Olup bitenleri geçmişin önyargıları ve kalıpları çerçevesinde kavramak ve onlara bu çerçevede çözümler bulmak mümkün değil. Kürt hareketi, genel hatlarıyla yeni durumu ve bunun Kürt özgürlük mücadelesi için yarattığı olanakları iyi kavramış görünüyor ve bu olumlu bir durumdur. Bu nedenle, ülkemizi kendi aralarında bölüşmüş olan bölgedeki sömürgeci rejimlerin ve tüm öteki çağdışı, baskıcı, gerici rejimlerin ve yönetimlerin telaşını iyi anlıyoruz. Bize düşen, söz konusu sömürgeci rejimlerin Kürt hareketini bölme, birbirine karşı kullanma gibi geçmişten iyi bildiğimiz tuzaklarına karşı uyanık olmak ve ulusal güçlerin birliği için elden geleni yapmaktır.

Sonuç olarak, uluslararası planda ve bölgemizde böylesine önemli gelişmelerin yaşandığı bir süreçte, biz de parti olarak, ulusal kurtuluş, demokrasi ve sosyalizm mücadelesiyle dopdolu geçen 30 yılı geride bırakmış bulunuyoruz.

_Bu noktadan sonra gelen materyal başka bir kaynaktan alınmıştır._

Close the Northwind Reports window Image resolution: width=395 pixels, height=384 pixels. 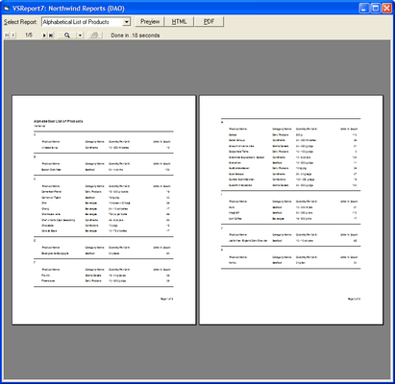tap(386, 9)
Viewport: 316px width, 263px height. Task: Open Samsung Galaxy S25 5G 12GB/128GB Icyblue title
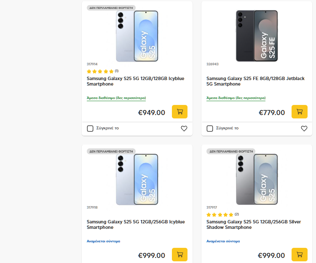click(x=135, y=81)
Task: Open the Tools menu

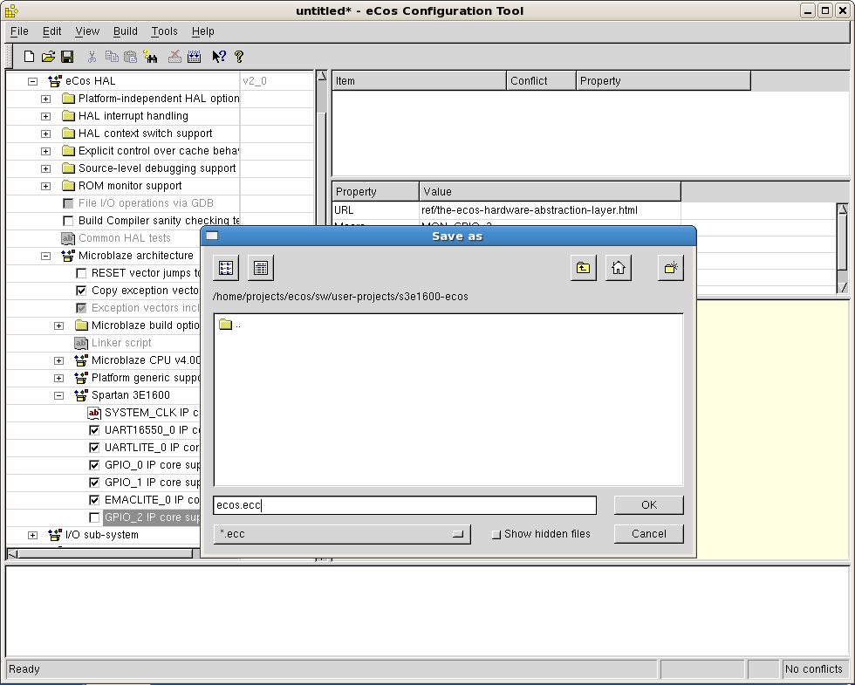Action: pyautogui.click(x=164, y=31)
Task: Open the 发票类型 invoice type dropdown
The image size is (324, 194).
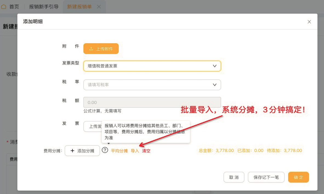Action: click(152, 66)
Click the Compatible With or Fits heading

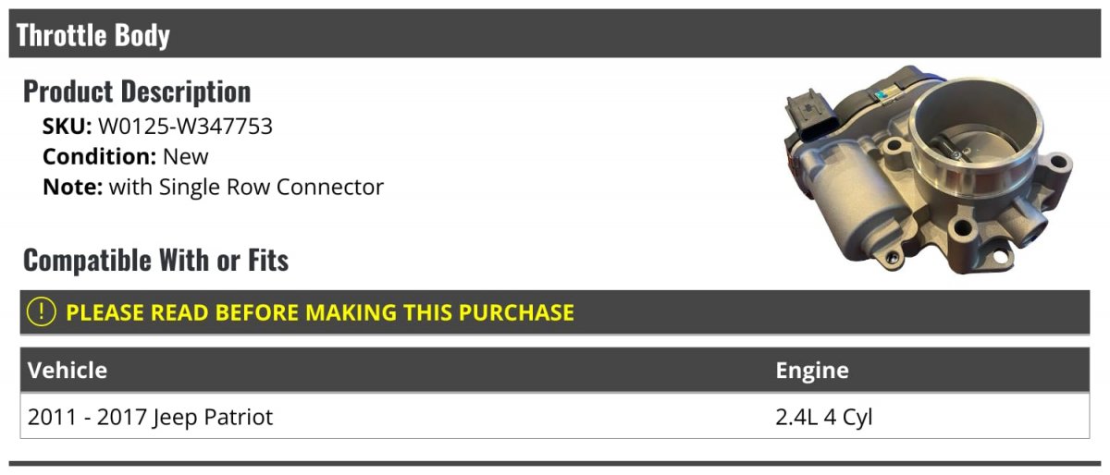[x=155, y=261]
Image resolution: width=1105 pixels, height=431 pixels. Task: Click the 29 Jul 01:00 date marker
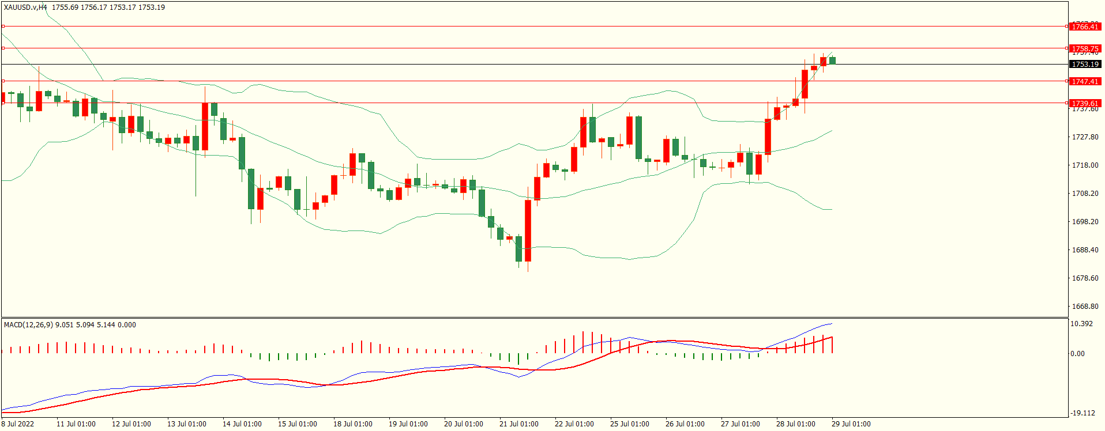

Geçmişte yaptıklarımızdan dolayı mutlu ve onurluyuz. Bundan dolayı mücadeleye emek veren tüm üye ve sempatizanlarımızı candan kutlarız. Bu uğurda yaşamlarını yitirmiş olan insanlarımızı saygıyla anıyoruz.

Keza, kimi konularda bizim gibi düşünmeseler de, Kürt halkının özgürlüğü ve mutluluğu için çaba göstermiş tüm yurttaşlarımızın emeği karşısında saygıyla eğiliyoruz. Kürdistan uğruna yaşamını yitirenleri minnetle anıyoruz.

Görevimiz henüz bitmiş değil. Taşıdığımız mücadele bayrağını, ömrümüz ve enerjimiz yettiği ana kadar taşıyacak ve bizden sonraki kuşaklara devredeceğiz.

Mücadelemiz, yüz metre koşusu değildir. Kürt sorunu, uzun erimli, meşakatli, önü tuzaklarla dolu, sabır ve direngenlik isteyen bir mücadeledir. Maraton koştuğumuzu asla unutmamalıyız. Enerji ve nefesimizi, bu zorlu mücadeleye uygun şekilde, kontrol altında tutmalıyız. Sabır, inat ve kararlılığımızı daima diri ve canlı tutmalıyız.

Kimi çevrelerin uygulamaya koydukları yanlış politikalar yüzünden, ülkemiz ve halkımızın içine düştüğü durum, kimseyi karamsarlığa itmemelidir.

Yurtsever insanlarımız, asla umudunu yitirmesin.
Davamız, ulusal özgürlük davasıdır.
Kökü binlerce yıl önceye dayanıyor.
Mücadelemiz, zafere kadar devam edecek.
Ne macera, ne teslimiyet!
Haklıyız, direneceğiz, kazanacağız!
Yaşasın Kürt halkının ulusal ve toplumsal kurtuluş mücadelesi!
Yaşasın Kürdistan Sosyalist Partisi!